__Directive 1__:
From the retail sales article, give again the passage between "The British Chambers" and "high this winter.", inclusive.
__Directive 2__:
In the retail sales article, what share of consumer spending does Mr King say retail sales capture?

__Supplied text__:
--- START ---
In comments that will be seen as a signal that rates will stay on hold, he said "little significance" should be put on one month's figures such as the official retail sales numbers being published this morning.

"The true meaning of the Christmas story will not be revealed until Easter - or possibly much later," he told business leaders at a CBI dinner in Manchester. "The most important lesson from past experience is that, whatever the number turns out to be, it is foolish to put much weight on any one month's figure, especially at Christmas."

Mr King warned that retail sales captured only 40 per cent of consumer spending, which includes services, leisure and holidays. "So retail sales are not always a good guide to movements of consumer spending as a whole," he said.

The latest figures are expected to show retail sales rose modestly in December but a mixed batch of company trading reports and conflicting private surveys have left economists uncertain over the strength of the consumer.

The Office for National Statistics figures will cover the five weeks from 28 November to 1 January, meaning they will include only the first few days of the Christmas sales.

The British Chambers of Commerce published figures yesterday showing a rebound in corporate confidence. Its survey showed manufacturers' exports hit an eight-year high this winter.

Mr King also fired a warning shot across the bows of the Treasury before what is likely to be the last Budget before a general election. He said Gordon Brown's fiscal rules had constrained public deficits but urged the Chancellor to look forward as well as backwards over the past cycle. Several economists warned that while the Treasury will meet its rule of borrowing only to invest over the current economic cycle, it will break it in the coming cycle.

Mr King used the speech to reiterate that there could be a risk to its inflation target from the rising costs in the pipeline. He said: "There would be risks to inflation in the medium term if we were to allow inflation of domestically produced output to rise above target."
--- END ---
__Given data__:
--- START ---
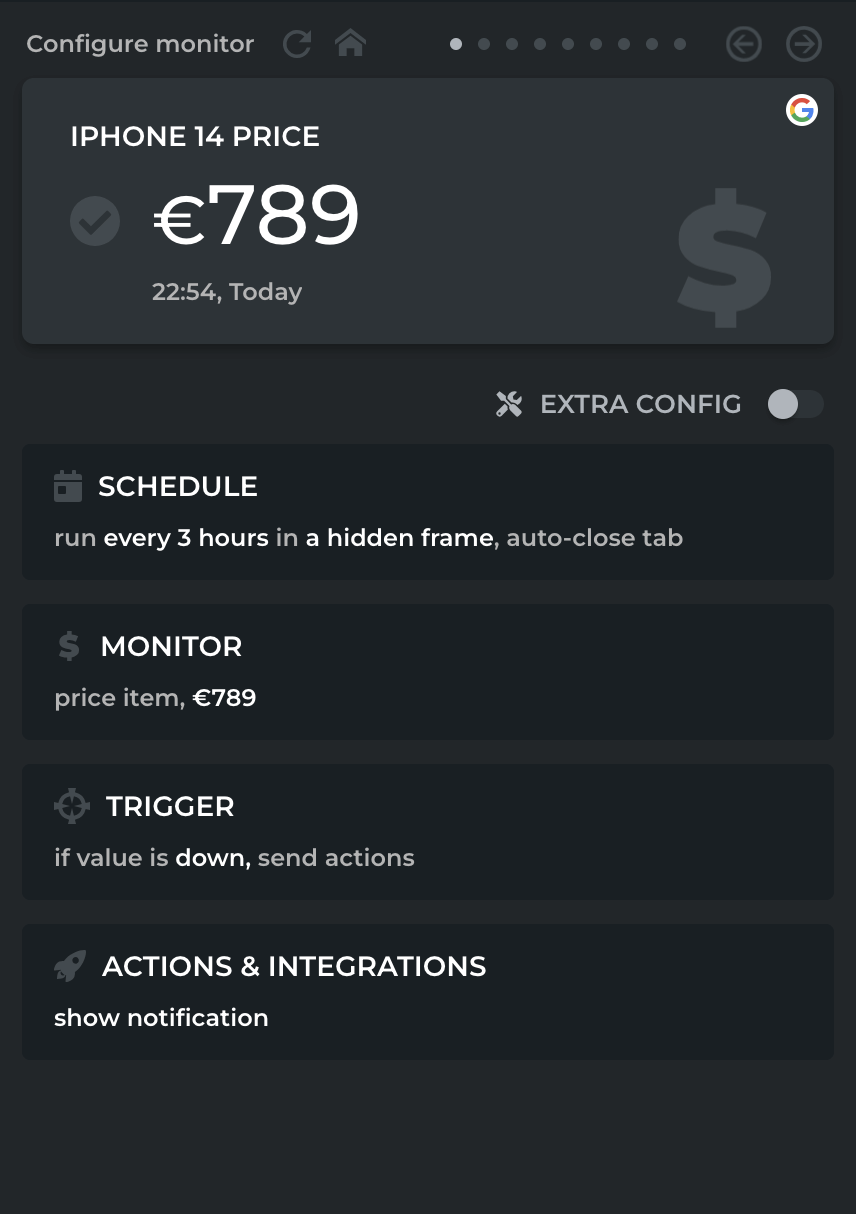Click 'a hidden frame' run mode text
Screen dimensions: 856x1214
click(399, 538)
--- END ---
__Expected output 1__:
The British Chambers of Commerce published figures yesterday showing a rebound in corporate confidence. Its survey showed manufacturers' exports hit an eight-year high this winter.

__Expected output 2__:
40 per cent.